▸ OBJECTIVE:
Reproduce every line of the material below as a numbered list, leaving out blank lines and the picture placeholders.

▸ DATA TO PROCESS:

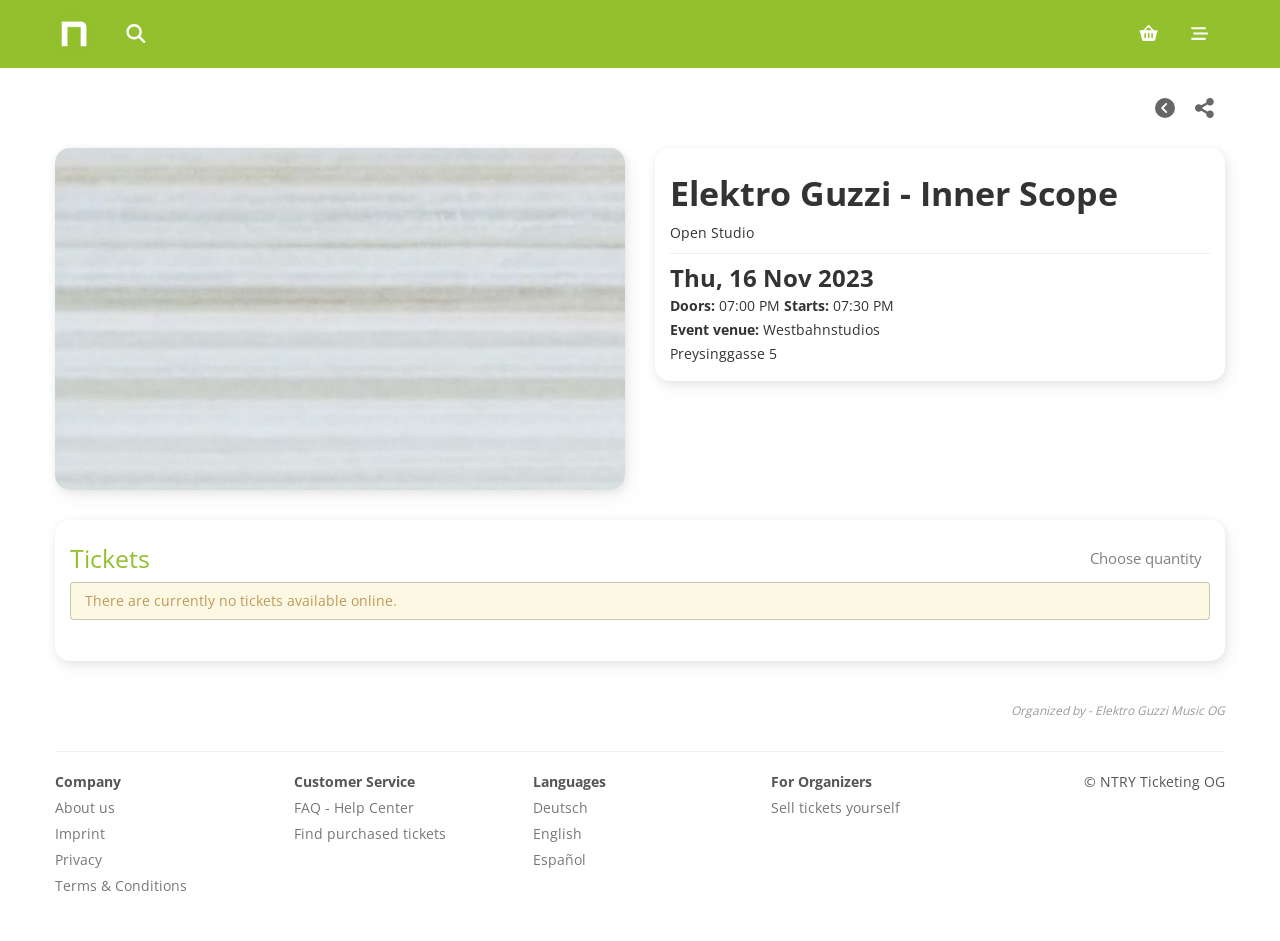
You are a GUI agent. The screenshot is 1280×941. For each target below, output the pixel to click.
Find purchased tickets (370, 833)
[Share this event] (1205, 108)
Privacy (78, 859)
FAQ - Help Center (354, 807)
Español (559, 859)
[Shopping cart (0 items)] (1148, 34)
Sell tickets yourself (835, 807)
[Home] (74, 34)
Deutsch (560, 807)
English (557, 833)
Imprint (80, 833)
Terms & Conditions (121, 885)
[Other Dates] (1165, 108)
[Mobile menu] (1199, 34)
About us (85, 807)
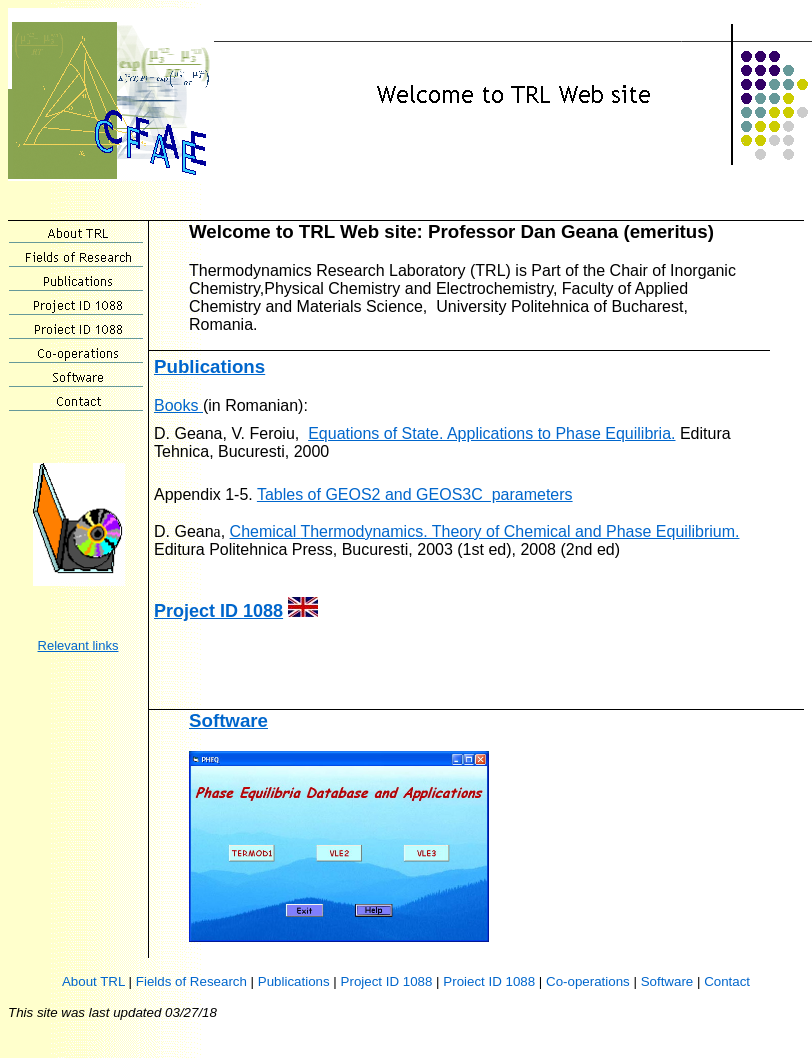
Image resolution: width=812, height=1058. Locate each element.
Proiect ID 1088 (489, 981)
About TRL (93, 981)
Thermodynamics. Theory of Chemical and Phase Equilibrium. (519, 531)
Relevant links (78, 645)
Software (228, 720)
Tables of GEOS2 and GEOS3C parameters (415, 494)
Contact (727, 981)
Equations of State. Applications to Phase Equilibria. (491, 433)
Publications (209, 366)
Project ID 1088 (218, 611)
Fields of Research (191, 981)
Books (178, 405)
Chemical (265, 531)
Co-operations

▸ FINISHED ANSWER:
1. You are a GUI agent. The screenshot is 1280×941. For each target below, output the pixel to click.
2. Find purchased tickets (370, 833)
3. [Share this event] (1205, 108)
4. Privacy (78, 859)
5. FAQ - Help Center (354, 807)
6. Español (559, 859)
7. [Shopping cart (0 items)] (1148, 34)
8. Sell tickets yourself (835, 807)
9. [Home] (74, 34)
10. Deutsch (560, 807)
11. English (557, 833)
12. Imprint (80, 833)
13. Terms & Conditions (121, 885)
14. [Other Dates] (1165, 108)
15. [Mobile menu] (1199, 34)
16. About us (85, 807)
17. Image resolution: width=812, height=1058. Locate each element.
18. Proiect ID 1088 (489, 981)
19. About TRL (93, 981)
20. Thermodynamics. Theory of Chemical and Phase Equilibrium. (519, 531)
21. Relevant links (78, 645)
22. Software (228, 720)
23. Tables of GEOS2 and GEOS3C parameters (415, 494)
24. Contact (727, 981)
25. Equations of State. Applications to Phase Equilibria. (491, 433)
26. Publications (209, 366)
27. Project ID 1088 (218, 611)
28. Fields of Research (191, 981)
29. Books (178, 405)
30. Chemical (265, 531)
31. Co-operations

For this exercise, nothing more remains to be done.